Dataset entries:

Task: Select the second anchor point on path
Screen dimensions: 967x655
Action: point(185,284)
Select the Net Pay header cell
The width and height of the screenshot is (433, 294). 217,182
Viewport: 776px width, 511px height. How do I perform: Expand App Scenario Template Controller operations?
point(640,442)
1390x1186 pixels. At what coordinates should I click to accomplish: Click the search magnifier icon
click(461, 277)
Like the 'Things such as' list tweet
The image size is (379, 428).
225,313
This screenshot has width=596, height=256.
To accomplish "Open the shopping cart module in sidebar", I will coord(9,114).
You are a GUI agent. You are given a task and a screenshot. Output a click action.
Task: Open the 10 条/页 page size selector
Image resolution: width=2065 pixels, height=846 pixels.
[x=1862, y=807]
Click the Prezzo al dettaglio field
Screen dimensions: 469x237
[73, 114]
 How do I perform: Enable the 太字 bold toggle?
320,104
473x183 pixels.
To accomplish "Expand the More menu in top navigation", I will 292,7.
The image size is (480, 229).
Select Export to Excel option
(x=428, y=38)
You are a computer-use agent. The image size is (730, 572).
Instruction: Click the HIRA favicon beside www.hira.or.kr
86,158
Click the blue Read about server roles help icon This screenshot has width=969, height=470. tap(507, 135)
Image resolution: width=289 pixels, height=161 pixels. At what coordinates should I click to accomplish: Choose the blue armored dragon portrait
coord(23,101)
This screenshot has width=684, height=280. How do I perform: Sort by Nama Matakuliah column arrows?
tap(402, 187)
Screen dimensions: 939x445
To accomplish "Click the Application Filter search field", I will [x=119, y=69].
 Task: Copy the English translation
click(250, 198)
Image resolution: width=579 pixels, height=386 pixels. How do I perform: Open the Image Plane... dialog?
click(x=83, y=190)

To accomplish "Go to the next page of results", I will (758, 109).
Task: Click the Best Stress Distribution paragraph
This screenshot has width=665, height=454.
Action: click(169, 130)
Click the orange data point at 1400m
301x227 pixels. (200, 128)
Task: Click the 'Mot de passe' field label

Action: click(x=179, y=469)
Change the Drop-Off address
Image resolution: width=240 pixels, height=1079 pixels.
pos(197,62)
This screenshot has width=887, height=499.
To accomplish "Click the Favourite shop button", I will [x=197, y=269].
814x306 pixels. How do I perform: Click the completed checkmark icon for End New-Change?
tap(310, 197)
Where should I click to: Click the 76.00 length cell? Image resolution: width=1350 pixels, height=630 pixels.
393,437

* Task to carry out
Show me every line in the data above that includes "agent".

* Solution
You are a GUI agent. You are given a task and a screenshot. Output a click action.
You are a computer-use agent. The image size is (730, 572).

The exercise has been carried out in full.